*YOUR ASSIGNMENT:*
Every line from the one with "The width and" to the final line of the records should be printed exactly as it is, with pictures left out.
BEGIN
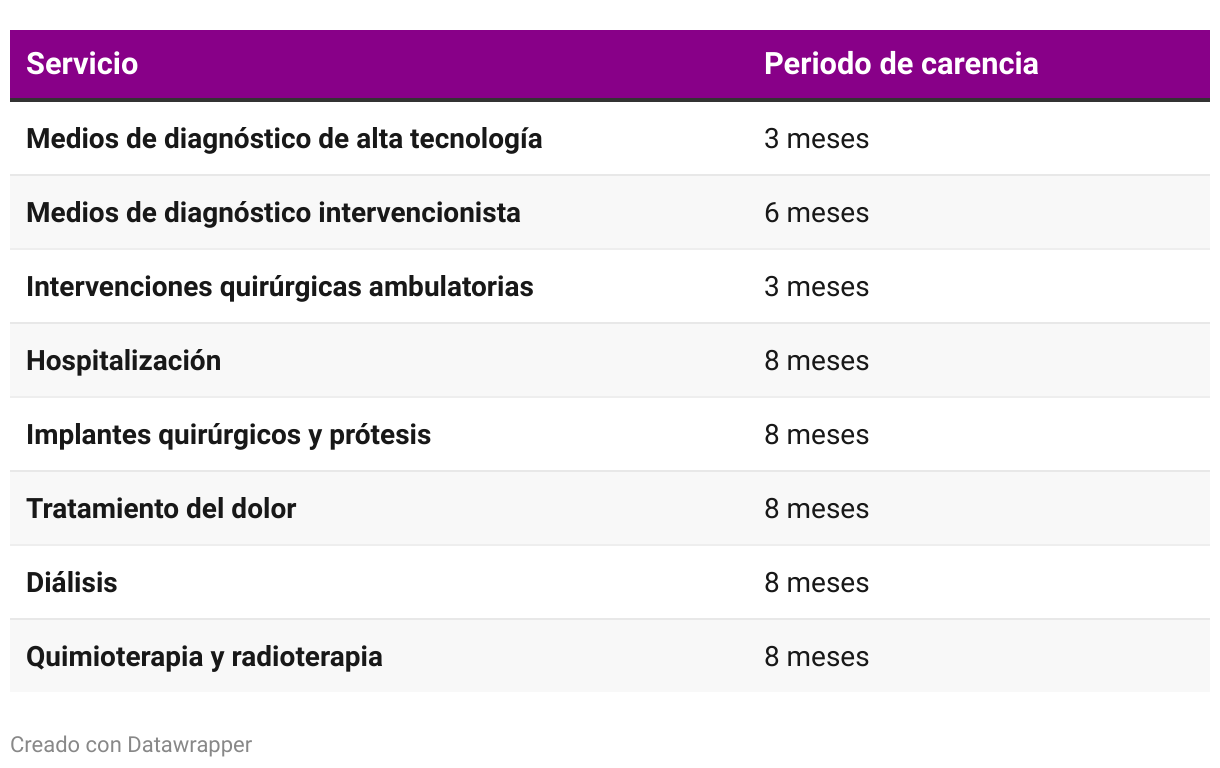
Task: Select the Medios de diagnóstico intervencionista label
Action: pos(273,212)

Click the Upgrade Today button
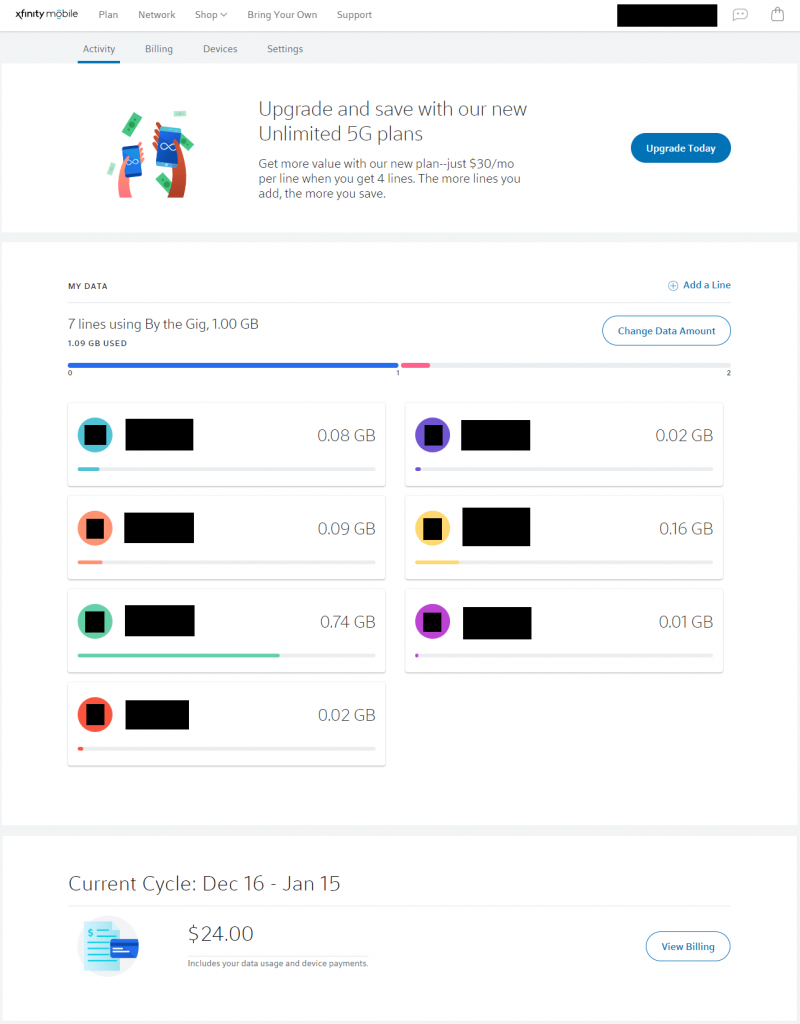pos(680,147)
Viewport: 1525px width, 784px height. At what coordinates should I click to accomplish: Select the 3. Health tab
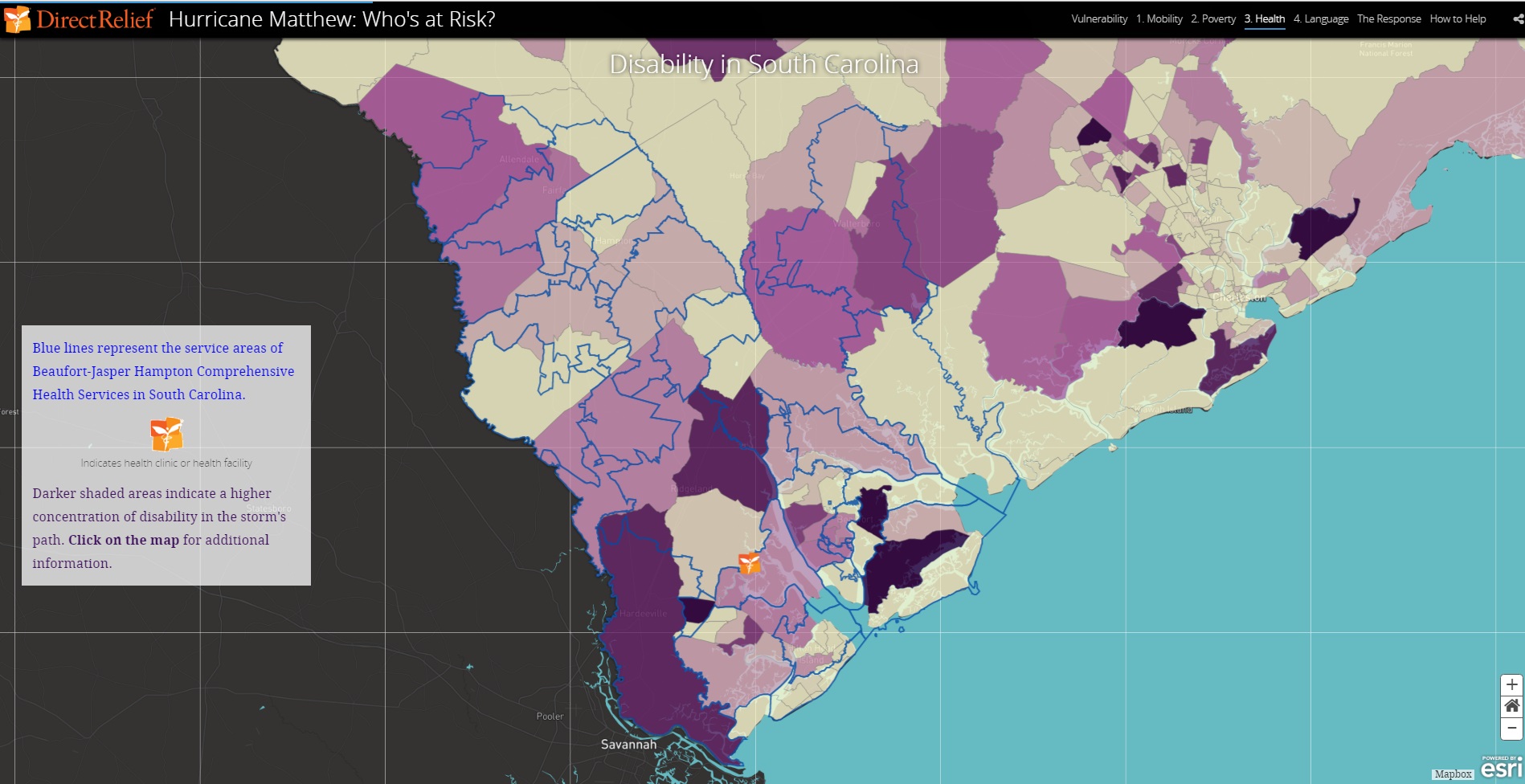tap(1265, 19)
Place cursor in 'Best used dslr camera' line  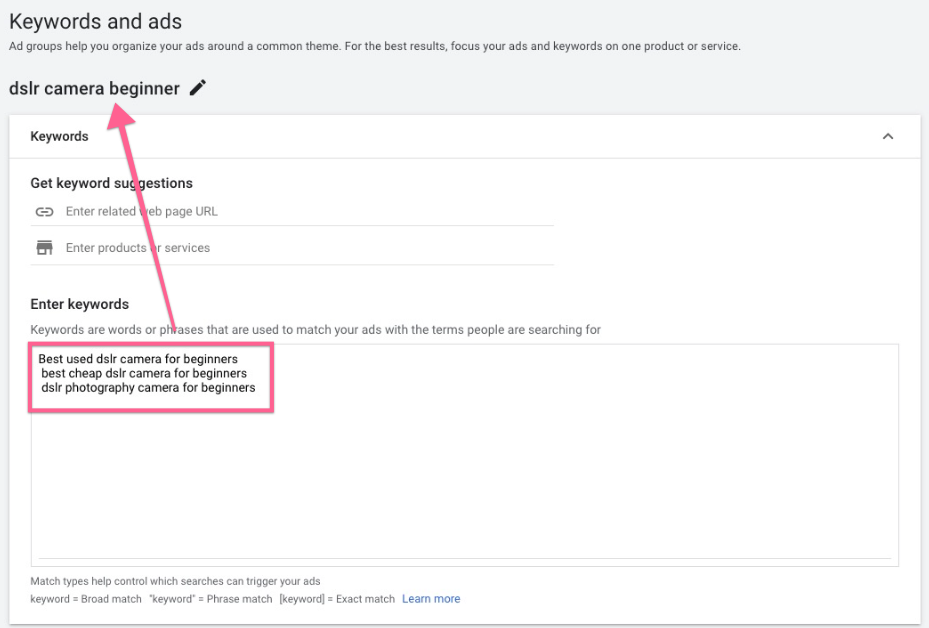click(138, 359)
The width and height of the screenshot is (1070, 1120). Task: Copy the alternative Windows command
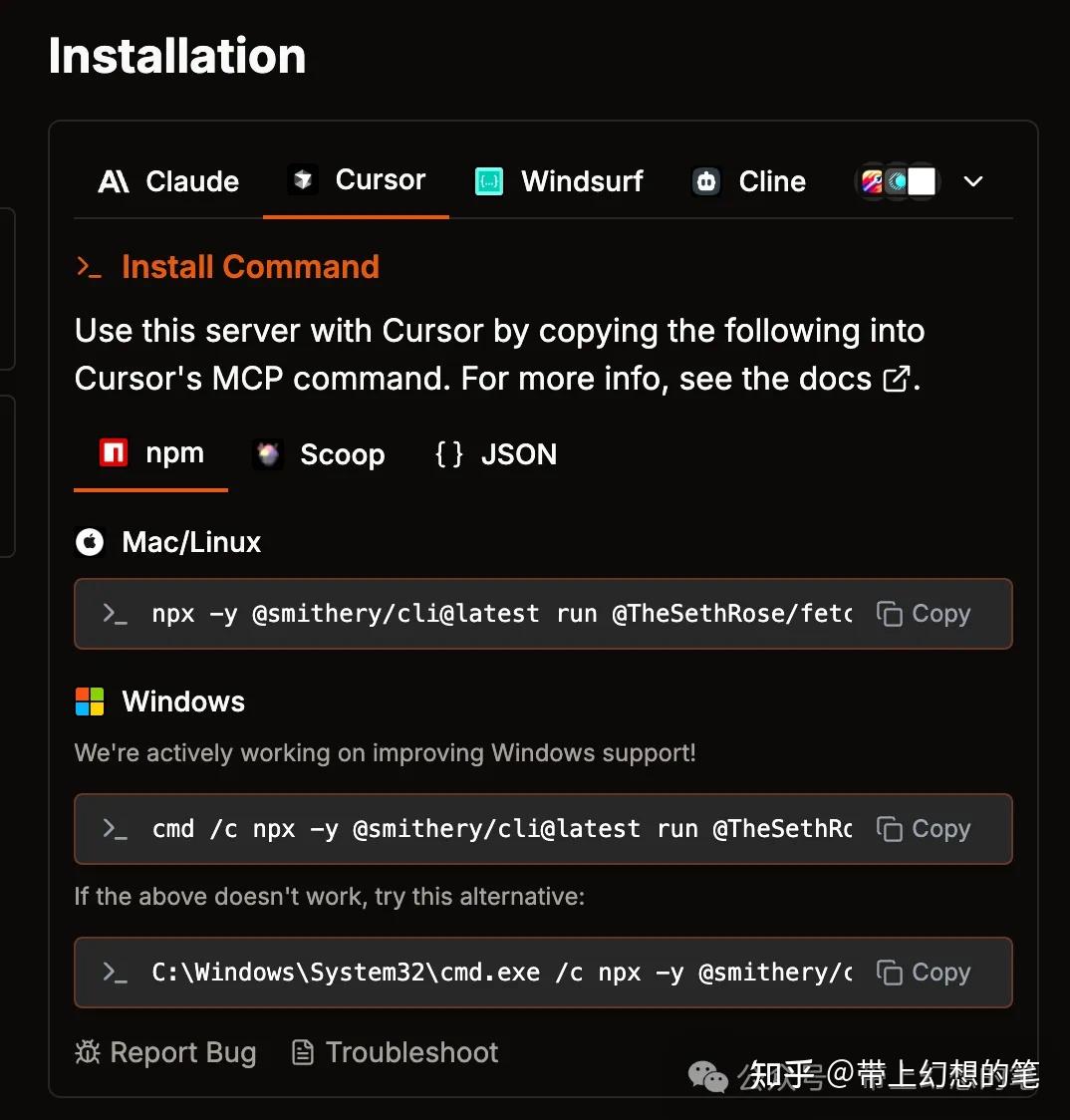[924, 973]
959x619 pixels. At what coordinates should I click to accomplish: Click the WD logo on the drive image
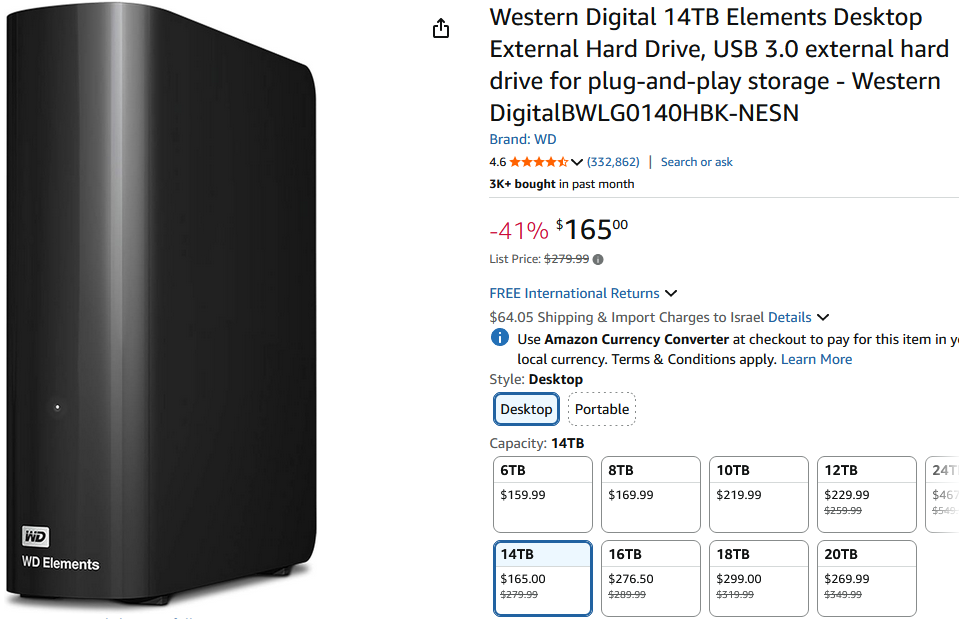tap(36, 537)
END
*EXERCISE RESULT:*
The width and height of the screenshot is (1070, 1120). Task: Copy the alternative Windows command
[924, 973]
959x619 pixels. At what coordinates should I click to accomplish: Click the WD logo on the drive image
tap(36, 537)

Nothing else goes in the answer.